WORK TO BE COMPLETED:
Quote the items from their first line up to and including the line that contains "pos(1482,190)".

####

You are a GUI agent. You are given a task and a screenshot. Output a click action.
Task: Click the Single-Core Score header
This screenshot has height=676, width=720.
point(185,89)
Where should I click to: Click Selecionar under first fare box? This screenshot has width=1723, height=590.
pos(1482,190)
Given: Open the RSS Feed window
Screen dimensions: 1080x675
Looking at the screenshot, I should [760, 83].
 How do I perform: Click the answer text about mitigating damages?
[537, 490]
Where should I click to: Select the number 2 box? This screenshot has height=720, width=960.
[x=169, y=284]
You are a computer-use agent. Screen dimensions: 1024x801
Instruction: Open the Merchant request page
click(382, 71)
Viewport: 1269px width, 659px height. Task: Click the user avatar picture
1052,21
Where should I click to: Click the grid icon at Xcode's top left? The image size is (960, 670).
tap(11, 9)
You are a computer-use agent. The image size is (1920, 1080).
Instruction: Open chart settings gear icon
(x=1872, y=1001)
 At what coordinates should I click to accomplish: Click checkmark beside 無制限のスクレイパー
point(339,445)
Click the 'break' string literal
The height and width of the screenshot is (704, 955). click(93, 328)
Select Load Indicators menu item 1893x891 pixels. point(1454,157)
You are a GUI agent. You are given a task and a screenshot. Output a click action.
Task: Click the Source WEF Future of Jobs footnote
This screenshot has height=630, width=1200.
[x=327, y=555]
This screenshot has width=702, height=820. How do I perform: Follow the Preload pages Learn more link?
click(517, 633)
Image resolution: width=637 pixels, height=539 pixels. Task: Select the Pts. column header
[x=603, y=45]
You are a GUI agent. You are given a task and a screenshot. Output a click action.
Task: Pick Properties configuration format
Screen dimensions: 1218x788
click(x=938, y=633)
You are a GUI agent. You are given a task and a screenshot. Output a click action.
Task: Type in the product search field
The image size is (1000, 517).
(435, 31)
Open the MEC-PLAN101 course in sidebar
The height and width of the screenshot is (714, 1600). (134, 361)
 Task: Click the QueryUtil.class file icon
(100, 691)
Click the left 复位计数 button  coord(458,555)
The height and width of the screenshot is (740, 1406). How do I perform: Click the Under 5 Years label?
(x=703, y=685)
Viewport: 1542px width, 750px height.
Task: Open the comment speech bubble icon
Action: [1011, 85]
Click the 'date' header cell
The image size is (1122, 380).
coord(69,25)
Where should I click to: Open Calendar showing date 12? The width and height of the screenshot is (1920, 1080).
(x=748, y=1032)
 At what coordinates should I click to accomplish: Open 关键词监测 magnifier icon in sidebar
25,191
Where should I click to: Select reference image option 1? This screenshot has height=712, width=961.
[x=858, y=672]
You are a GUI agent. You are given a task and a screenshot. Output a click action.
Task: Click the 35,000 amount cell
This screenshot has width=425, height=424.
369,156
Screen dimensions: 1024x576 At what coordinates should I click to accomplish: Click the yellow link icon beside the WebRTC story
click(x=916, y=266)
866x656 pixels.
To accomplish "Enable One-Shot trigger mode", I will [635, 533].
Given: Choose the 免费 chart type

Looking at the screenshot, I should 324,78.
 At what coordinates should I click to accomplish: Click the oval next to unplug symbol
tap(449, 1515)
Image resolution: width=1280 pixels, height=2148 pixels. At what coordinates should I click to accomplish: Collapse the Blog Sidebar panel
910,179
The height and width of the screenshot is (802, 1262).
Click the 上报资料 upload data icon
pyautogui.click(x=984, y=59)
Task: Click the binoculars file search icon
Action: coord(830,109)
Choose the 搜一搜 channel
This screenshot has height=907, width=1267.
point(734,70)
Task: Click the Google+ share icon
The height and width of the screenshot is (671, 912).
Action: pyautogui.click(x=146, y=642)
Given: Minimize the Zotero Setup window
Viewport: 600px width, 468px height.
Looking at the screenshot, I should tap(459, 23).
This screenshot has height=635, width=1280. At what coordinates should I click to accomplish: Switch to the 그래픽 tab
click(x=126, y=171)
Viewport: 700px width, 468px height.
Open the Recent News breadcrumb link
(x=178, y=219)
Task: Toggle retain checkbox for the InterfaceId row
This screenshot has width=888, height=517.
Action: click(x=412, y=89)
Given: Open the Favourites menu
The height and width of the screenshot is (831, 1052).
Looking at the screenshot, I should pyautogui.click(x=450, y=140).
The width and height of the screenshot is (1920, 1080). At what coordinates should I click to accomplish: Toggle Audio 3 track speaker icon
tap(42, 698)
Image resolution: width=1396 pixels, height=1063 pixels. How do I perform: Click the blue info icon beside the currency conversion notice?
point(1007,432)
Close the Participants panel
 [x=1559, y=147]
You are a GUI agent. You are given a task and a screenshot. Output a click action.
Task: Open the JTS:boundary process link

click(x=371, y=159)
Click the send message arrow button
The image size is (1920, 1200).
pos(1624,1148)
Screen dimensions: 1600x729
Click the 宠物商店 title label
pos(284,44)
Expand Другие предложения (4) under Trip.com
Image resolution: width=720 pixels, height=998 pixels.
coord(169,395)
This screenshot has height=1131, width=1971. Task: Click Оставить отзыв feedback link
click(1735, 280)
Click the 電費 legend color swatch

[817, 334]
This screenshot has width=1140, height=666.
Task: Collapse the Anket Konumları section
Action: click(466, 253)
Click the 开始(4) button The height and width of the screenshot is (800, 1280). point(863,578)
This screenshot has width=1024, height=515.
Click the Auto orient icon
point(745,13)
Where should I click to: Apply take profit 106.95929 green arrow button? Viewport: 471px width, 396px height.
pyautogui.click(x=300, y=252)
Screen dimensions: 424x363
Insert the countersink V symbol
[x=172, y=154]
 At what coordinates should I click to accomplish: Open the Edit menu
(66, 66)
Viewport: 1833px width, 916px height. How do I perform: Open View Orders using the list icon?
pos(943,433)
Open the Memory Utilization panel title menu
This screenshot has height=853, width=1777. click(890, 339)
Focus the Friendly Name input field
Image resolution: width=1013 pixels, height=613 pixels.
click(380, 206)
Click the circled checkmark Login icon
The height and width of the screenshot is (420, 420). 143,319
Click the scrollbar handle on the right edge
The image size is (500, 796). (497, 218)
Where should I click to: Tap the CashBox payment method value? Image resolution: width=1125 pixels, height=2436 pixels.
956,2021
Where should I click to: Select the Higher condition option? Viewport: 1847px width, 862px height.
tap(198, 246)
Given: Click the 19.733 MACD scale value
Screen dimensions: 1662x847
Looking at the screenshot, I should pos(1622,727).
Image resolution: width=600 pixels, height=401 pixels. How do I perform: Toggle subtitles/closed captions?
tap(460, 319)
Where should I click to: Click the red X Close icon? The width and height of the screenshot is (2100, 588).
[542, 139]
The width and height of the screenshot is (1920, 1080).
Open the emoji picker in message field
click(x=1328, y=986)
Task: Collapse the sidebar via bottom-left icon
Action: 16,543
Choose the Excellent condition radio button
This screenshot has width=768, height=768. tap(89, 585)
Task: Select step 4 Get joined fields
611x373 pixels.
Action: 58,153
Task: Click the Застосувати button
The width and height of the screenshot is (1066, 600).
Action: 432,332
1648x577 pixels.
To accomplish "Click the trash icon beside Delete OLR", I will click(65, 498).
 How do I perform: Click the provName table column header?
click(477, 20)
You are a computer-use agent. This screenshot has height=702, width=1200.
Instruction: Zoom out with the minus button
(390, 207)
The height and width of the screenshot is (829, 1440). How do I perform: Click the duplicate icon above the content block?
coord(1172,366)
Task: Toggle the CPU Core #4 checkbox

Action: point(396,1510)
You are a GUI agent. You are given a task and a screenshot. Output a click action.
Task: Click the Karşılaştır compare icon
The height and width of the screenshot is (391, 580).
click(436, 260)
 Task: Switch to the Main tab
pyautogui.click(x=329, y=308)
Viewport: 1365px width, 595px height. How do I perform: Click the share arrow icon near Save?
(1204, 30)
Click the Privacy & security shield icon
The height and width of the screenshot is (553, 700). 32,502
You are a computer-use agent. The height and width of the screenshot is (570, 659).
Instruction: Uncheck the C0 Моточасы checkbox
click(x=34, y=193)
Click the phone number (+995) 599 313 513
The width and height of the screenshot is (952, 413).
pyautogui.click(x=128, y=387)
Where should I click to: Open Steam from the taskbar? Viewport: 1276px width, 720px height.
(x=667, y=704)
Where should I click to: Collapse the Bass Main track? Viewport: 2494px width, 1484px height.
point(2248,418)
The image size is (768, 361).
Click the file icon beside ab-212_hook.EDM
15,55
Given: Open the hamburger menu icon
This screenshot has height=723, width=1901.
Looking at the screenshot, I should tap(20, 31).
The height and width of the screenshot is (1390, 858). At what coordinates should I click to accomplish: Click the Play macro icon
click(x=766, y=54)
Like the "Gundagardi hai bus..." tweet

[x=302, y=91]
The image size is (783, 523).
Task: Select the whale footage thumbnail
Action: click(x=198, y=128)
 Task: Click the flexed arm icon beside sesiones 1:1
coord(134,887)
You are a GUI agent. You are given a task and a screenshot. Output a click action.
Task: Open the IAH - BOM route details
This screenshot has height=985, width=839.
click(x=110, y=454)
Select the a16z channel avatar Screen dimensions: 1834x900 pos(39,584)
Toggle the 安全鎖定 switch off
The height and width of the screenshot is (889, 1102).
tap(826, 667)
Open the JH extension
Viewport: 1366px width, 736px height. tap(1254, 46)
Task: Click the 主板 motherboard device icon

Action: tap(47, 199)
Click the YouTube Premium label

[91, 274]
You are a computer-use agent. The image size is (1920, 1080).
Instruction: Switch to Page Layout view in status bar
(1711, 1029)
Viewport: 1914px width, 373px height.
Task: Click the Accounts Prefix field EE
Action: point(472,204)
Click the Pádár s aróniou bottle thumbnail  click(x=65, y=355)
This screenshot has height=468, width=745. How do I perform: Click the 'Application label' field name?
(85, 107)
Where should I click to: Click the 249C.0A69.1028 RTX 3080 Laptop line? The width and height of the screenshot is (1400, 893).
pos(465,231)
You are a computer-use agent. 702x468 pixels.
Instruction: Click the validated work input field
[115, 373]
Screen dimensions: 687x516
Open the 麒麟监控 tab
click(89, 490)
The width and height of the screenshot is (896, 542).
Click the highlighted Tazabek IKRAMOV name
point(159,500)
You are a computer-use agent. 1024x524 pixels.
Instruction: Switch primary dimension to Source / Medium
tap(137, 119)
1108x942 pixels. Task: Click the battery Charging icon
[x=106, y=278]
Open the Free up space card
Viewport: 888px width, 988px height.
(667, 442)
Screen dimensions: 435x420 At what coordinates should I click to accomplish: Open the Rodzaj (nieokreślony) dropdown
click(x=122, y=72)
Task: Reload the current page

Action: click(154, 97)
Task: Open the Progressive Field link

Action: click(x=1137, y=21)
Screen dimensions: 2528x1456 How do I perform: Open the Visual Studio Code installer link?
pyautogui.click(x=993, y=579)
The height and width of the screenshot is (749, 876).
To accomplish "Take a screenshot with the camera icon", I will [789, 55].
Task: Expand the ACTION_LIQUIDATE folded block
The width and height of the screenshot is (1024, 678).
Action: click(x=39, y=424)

####

FULL ANSWER:
You are a GUI agent. You are given a task and a screenshot. Output a click action.
Task: Click the Single-Core Score header
This screenshot has height=676, width=720.
point(185,89)
Where should I click to: Click Selecionar under first fare box? This screenshot has width=1723, height=590.
pos(1482,190)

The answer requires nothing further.